**TASK REQUIREMENTS**: Print every row below verbatim, leaving out the pictures.

══ ENTRIES

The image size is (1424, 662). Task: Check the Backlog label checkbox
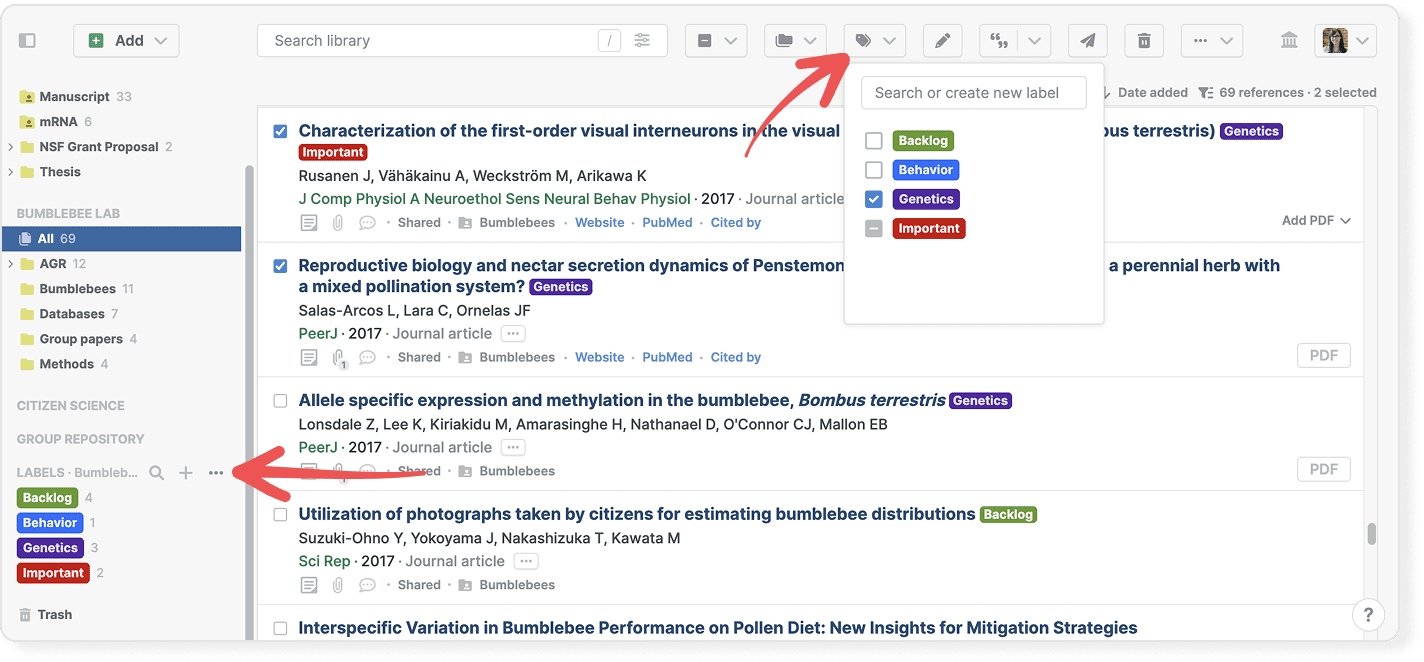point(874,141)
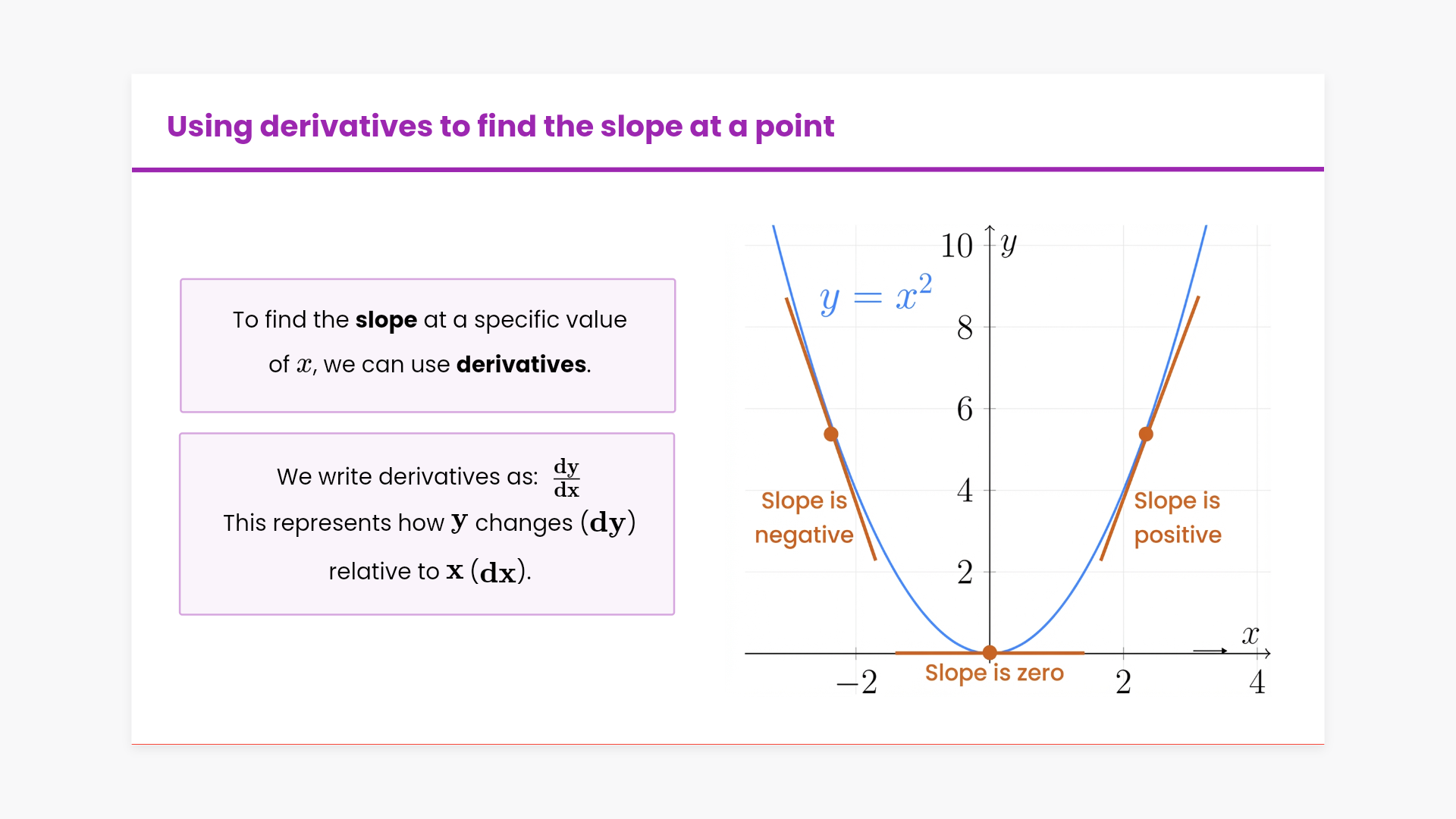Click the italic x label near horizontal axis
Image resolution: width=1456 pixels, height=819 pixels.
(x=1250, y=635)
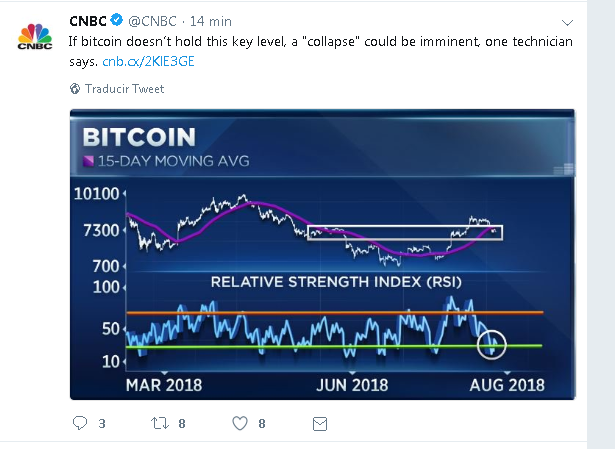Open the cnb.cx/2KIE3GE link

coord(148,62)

════

**FINISHED EXERCISE**:
The image size is (1424, 662). Task: Check the Backlog label checkbox
point(874,141)
Click the italic x label near horizontal axis
Image resolution: width=1456 pixels, height=819 pixels.
(x=1250, y=635)
Open the cnb.cx/2KIE3GE link

coord(148,62)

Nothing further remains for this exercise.